新型コロナ患者の受入状況に関する調査項目については、病院の基本データの項目に「重点医療機関、協力医療機関の指定状況」、「新型コロナ入院患者の受入状況」を追加。一般診療所については、基本データの項目に、「診療・検査医療機関の指定状況」や「新型コロナウイルス感染症疑い患者の受入状況」という項目を追加することを提案した。また、医療機関の決算月によって、新型コロナの影響が異なることを踏まえ、3月決算の施設のみを集計した結果についても公表することを提案した。

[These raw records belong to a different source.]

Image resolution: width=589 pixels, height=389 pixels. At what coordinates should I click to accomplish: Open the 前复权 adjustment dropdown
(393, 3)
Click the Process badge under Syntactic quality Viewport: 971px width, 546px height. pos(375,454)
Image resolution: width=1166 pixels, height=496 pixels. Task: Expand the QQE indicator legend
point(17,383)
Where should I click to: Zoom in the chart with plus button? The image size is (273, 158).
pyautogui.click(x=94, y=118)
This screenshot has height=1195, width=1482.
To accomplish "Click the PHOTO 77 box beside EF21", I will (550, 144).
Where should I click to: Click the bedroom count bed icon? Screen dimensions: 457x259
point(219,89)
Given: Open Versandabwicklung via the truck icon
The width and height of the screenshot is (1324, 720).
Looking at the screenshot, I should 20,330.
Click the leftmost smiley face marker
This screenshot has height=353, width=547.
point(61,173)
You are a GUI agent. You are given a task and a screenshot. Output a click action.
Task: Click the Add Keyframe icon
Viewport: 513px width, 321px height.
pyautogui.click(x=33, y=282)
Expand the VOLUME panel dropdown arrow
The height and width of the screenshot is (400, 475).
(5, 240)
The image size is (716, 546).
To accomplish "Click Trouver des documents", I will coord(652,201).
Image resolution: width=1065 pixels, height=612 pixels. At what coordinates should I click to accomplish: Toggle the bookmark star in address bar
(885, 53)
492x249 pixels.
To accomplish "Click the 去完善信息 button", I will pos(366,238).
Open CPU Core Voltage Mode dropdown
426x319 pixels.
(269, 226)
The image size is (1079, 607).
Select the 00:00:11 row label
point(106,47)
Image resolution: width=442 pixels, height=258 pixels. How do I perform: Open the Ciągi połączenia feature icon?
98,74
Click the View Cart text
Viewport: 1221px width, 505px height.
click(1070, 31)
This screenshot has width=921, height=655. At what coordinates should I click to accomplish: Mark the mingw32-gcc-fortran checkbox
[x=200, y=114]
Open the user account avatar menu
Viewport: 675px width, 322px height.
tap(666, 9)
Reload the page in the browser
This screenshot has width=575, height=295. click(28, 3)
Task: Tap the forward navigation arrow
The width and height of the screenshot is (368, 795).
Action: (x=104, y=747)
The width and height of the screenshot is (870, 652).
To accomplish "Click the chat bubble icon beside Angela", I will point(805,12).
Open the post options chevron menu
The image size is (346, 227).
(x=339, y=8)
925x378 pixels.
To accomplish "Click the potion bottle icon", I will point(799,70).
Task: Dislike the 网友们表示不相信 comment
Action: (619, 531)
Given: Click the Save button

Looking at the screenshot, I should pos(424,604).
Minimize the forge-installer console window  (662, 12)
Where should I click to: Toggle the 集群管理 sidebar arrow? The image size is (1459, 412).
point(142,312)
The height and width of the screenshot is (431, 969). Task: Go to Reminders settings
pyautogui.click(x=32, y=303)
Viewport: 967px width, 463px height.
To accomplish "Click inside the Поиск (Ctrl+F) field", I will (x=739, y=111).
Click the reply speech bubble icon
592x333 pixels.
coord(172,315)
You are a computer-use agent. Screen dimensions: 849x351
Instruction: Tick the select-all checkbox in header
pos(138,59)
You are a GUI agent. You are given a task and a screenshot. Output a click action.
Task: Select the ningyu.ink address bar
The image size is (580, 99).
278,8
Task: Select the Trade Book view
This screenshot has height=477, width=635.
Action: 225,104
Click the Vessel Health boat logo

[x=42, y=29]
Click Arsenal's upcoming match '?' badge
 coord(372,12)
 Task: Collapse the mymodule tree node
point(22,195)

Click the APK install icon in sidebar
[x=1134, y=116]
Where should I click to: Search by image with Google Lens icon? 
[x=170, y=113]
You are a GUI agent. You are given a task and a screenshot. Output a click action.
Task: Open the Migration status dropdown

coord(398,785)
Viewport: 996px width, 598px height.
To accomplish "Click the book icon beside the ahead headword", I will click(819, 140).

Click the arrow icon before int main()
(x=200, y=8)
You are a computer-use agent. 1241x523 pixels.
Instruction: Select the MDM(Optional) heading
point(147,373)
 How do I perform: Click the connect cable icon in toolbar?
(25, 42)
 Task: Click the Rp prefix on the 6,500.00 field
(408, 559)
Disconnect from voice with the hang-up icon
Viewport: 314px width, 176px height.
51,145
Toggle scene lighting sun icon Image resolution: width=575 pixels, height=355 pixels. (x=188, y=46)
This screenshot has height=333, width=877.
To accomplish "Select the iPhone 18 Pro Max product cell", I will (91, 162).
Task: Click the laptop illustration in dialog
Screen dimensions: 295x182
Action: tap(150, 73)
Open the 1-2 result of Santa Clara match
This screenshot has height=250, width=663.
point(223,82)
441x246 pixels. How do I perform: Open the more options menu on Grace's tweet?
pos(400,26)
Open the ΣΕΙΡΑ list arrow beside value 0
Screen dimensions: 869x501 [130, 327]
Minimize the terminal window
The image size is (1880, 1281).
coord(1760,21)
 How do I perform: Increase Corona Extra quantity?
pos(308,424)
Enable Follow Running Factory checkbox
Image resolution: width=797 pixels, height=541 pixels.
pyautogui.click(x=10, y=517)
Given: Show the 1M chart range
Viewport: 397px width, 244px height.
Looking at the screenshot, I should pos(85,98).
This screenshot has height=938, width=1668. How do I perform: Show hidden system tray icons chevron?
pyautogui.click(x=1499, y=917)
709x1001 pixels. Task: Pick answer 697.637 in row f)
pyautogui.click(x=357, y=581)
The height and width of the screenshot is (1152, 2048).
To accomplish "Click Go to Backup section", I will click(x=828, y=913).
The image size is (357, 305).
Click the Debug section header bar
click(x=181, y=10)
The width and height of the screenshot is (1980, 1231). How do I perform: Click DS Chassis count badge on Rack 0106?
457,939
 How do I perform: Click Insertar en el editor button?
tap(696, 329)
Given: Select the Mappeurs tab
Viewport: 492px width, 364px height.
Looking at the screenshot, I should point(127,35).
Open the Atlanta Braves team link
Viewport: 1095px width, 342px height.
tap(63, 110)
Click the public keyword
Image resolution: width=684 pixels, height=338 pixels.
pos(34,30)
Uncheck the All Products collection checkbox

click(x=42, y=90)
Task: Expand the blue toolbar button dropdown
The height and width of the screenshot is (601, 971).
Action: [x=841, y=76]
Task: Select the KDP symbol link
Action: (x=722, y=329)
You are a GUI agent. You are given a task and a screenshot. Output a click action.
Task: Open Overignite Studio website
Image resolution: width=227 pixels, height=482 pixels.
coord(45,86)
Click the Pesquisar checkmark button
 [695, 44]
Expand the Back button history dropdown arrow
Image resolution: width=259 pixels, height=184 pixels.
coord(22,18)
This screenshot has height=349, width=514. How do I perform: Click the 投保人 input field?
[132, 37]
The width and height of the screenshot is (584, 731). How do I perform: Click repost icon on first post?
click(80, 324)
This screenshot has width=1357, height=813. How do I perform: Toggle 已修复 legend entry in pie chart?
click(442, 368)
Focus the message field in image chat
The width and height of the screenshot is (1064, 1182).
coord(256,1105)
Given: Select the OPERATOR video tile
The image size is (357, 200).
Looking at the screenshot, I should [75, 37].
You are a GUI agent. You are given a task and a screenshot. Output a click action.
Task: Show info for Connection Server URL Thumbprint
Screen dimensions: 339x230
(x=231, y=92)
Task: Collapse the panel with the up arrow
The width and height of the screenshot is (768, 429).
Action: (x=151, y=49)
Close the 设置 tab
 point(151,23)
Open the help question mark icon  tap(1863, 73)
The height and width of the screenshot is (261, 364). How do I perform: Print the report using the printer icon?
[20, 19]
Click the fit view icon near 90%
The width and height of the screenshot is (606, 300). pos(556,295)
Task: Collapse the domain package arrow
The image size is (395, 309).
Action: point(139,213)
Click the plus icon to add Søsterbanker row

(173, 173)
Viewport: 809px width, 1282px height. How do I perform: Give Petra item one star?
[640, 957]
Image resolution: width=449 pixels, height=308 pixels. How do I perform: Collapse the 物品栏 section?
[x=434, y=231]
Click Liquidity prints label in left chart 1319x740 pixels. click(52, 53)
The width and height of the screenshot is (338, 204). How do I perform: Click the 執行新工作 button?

保険薬局の項目については、「医薬品等費」の内訳として、「調剤用医薬品費」、「一般用医薬品費」などの項目を追加することを提案した。また、特定の保険医療機関との不動産の賃貸借関係の実態を把握する観点から、「賃貸 借関係がある場合、賃貸借している不動産の種類(土地・建物か、それ以外か)」を問う項目を追加することも提案。診療・支払各側は大筋で了承した。
◎単月調査に診療側・今村委員「医療機関経営の実態をより正確に把握を」 支払側は実施強く求める
診療側からは実施可否について、慎重な判断を求める声があがった。診療側の今村聡委員(日本医師会副会長)は、「単月調査を実施するのであれば、医療機関経営の実態をより正確に把握できるようにしていただきたい」と述べた。特に、労働集約型産業である医療はコロナの影響を問わず、人件費の占める割合が大きいと指摘。「感染予防策の徹底による経費増加や施設運用の変更等による収入減少の傾向は、コロナの影響が少ない月でも継続していると予想される」と述べ、こうした特徴を踏まえた分析を求めた。
支払側は、単月調査の実施を前提とすることを求めた。支払側の吉森俊和委員(全国健康保険協会理事)が「新型コロナの状況の分析を適正に調査して評価するという観点から考えると、単月調査は内容を簡潔にしながらも経営実態がより明確になるような形での工夫もいれて、単月調査は実施すべき」との考えを示した。
厚労省側は、緊急事態宣言の発令などがある場合は実施に難色を示したが、支払側の幸野庄司委員(健康保険組合連合会理事)は、「限りなく実施する方向で準備していただきたい。1つの地域で出たらやめてしまうという発言があったが見直したほうがいいのではないか」と述べた。